We need to improve clinician and provider access to timely, accurate and complete claims data to better facilitate care, and recognize that the socioeconomic status of many patients creates challenges in providing care. We should adjust payments to providers as appropriate.
We need to create a system where we promote public and private investment in the transparent, evidence-based testing and scaling of new alternative payment models so that clinicians, other healthcare providers, and payers can learn how payment models work and how they evolve in the clinical setting.
Our current system is troubled. But we can create an efficient bridge between private and public sectors.
One-sided action is destined to failure
We cannot implement a performance-based reimbursement system if physicians and patients don’t have access to all options. Today they are earmarked and controlled by third-party gainers.
If we regulate healthcare, we must do it for every entity and person, otherwise, deregulation is a must, even if we must change the Constitution to accomplish that.
Our constitution is based on free-market values, but over the decades it has changed, as unrealistic amendments have been added that contradict what its original core values.
Here is one example of double standards in healthcare.
Should we be satisfied with a system where we look but don’t touch? Where we touch but don’t taste? Where we taste but don’t swallow? If decide to implement a single-payer system, Medicare for all or other types of national healthcare, then the population-based healthcare model is the way to go. We could institute full government control over every aspect of healthcare delivery — but is that what the majority of our citizens want?
In one of my recent articles, I talked about personalized medicine. It seems to be the future of healthcare, but the ideas of a single payer-system contradict many aspects of the personalization of healthcare.
Is that what we are looking for? More chaos, more of a swamp? We need to avoid the game of playing devil’s advocate. Too many solutions are just a cover over the same contaminated standing swamp.
We need to look at the big picture, get out of the woods and drain the swamp of healthcare.
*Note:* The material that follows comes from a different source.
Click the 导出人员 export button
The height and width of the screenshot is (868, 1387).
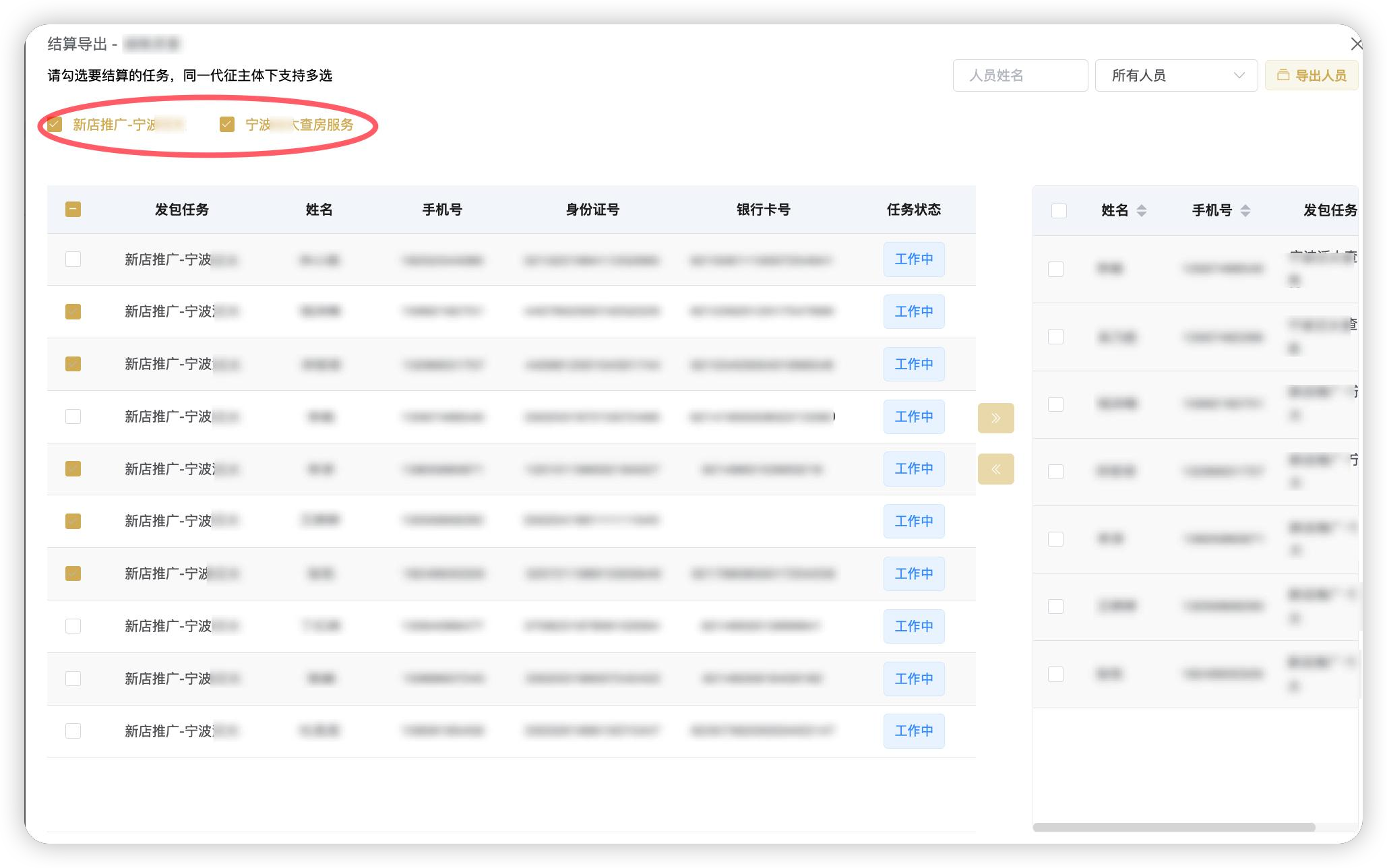pyautogui.click(x=1311, y=75)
Among the steps we need to take are:
- Reform point-of-care delivery
- Reform telehealth
- Reform the practice model for physicians
- Create interoperability
- Create security
- Connect the dots in a synchronized way
- Embrace technology that works and is oriented around healthcare providers and patients
- Gradually transition to a system of personalized healthcare
If the government can’t regulate healthcare efficiently — because of limitations set by the constitution, or because of special-interest groups — then it must be deregulated.
We need to avoid the one-sided solution and lose our tunnel vision.
We need to develop a system made from the best of what our communities and our values are built on, not the best solutions offered by other people.
We cannot create healthcare without borders by twisting arms, raising more money than competitors or passing mandates. If all we can do is raise billions of dollars while losing trillions, failing to solve physicians burnout, continually raising premiums, copays, and deductibles and helping giant corporations profit instead of patients, then the system will be destined to fail.
Healthcare beyond borders is the organization that aims to build a better system, as we believe quality healthcare is a fundamental human right.